The lines from the start of the data up to and including the one with "دری (534, 77)" should be returned exactly, and nothing else.

(TASK INPUTS):
::::::::::

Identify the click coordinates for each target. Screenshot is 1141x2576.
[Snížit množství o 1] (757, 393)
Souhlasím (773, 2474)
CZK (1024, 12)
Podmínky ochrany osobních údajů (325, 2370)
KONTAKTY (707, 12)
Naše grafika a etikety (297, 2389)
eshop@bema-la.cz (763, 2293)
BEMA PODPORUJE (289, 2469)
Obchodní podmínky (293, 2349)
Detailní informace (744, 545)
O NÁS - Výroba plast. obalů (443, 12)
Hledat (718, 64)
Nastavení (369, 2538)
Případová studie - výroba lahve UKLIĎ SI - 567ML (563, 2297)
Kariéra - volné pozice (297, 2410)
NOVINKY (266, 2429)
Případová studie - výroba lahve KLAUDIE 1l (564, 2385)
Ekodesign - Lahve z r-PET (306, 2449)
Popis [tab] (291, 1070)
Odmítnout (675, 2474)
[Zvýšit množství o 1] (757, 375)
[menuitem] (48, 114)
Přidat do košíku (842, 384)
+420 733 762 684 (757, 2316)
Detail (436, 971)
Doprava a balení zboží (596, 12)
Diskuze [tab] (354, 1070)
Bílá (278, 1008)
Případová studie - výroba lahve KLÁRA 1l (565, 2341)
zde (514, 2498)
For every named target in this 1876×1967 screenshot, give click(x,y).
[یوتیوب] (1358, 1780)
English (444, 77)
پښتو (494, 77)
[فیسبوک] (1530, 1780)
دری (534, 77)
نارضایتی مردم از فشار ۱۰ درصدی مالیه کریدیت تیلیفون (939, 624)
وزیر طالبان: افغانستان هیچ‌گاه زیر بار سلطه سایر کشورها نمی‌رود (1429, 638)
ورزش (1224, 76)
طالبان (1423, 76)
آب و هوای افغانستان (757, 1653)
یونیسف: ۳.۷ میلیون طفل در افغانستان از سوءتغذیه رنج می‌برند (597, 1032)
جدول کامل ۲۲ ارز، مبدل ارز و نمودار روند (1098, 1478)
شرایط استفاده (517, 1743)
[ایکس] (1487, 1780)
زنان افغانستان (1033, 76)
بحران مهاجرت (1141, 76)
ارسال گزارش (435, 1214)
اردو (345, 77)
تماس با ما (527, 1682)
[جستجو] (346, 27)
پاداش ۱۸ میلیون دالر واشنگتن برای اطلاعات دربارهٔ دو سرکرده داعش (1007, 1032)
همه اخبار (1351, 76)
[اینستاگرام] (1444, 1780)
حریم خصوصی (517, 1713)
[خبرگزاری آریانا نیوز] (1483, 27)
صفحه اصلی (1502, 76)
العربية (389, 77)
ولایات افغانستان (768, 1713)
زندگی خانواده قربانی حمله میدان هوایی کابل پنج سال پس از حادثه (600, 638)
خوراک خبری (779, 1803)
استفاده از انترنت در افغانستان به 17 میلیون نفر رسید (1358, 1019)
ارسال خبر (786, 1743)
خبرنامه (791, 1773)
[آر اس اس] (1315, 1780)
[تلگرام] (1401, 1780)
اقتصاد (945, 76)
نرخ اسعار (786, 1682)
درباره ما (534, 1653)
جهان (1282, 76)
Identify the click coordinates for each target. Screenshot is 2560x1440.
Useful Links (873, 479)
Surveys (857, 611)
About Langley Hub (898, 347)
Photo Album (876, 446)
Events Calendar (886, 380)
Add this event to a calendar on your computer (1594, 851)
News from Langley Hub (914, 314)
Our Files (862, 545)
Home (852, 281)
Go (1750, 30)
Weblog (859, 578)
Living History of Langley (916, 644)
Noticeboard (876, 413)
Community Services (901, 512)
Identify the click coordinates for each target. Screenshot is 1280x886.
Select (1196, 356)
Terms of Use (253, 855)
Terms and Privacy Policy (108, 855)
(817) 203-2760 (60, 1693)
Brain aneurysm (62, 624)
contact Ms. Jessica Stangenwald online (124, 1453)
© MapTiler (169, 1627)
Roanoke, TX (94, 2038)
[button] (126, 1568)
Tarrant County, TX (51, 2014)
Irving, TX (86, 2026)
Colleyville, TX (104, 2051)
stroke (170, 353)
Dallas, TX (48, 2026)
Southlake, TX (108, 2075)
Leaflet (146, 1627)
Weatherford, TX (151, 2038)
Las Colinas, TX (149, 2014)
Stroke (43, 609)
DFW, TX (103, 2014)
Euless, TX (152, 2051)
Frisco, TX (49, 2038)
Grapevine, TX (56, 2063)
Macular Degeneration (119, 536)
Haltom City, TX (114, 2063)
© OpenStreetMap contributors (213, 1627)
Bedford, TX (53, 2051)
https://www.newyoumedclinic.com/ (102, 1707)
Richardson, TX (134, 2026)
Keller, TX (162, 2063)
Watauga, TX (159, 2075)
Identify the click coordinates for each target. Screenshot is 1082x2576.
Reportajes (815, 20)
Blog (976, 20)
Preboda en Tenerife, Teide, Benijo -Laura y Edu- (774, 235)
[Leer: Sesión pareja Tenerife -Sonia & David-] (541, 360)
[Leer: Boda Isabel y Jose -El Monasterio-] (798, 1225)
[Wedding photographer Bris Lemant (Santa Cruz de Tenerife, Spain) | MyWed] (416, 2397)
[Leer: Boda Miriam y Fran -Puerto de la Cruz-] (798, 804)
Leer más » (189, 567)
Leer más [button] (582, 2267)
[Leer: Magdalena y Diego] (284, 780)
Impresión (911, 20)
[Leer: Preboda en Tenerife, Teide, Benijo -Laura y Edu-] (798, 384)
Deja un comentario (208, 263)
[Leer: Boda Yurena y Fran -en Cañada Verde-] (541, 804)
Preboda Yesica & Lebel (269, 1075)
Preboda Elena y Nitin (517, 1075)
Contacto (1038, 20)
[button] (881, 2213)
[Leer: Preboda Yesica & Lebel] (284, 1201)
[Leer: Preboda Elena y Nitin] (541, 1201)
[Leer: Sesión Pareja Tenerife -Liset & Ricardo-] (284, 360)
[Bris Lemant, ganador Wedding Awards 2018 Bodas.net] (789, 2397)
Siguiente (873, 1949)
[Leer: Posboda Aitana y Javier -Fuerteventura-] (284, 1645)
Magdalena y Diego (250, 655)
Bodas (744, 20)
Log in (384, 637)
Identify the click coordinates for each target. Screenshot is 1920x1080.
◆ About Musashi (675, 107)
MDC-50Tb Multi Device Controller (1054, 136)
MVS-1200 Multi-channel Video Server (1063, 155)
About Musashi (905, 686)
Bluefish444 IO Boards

::::::::::

(TASK RESULT):
Identify the click coordinates for each target. Screenshot is 1141x2576.
[Snížit množství o 1] (757, 393)
Souhlasím (773, 2474)
CZK (1024, 12)
Podmínky ochrany osobních údajů (325, 2370)
KONTAKTY (707, 12)
Naše grafika a etikety (297, 2389)
eshop@bema-la.cz (763, 2293)
BEMA PODPORUJE (289, 2469)
Obchodní podmínky (293, 2349)
Detailní informace (744, 545)
O NÁS - Výroba plast. obalů (443, 12)
Hledat (718, 64)
Nastavení (369, 2538)
Případová studie - výroba lahve UKLIĎ SI - 567ML (563, 2297)
Kariéra - volné pozice (297, 2410)
NOVINKY (266, 2429)
Případová studie - výroba lahve KLAUDIE 1l (564, 2385)
Ekodesign - Lahve z r-PET (306, 2449)
Popis [tab] (291, 1070)
Odmítnout (675, 2474)
[Zvýšit množství o 1] (757, 375)
[menuitem] (48, 114)
Přidat do košíku (842, 384)
+420 733 762 684 (757, 2316)
Detail (436, 971)
Doprava a balení zboží (596, 12)
Diskuze [tab] (354, 1070)
Bílá (278, 1008)
Případová studie - výroba lahve KLÁRA 1l (565, 2341)
zde (514, 2498)
For every named target in this 1876×1967 screenshot, give click(x,y).
[یوتیوب] (1358, 1780)
English (444, 77)
پښتو (494, 77)
[فیسبوک] (1530, 1780)
دری (534, 77)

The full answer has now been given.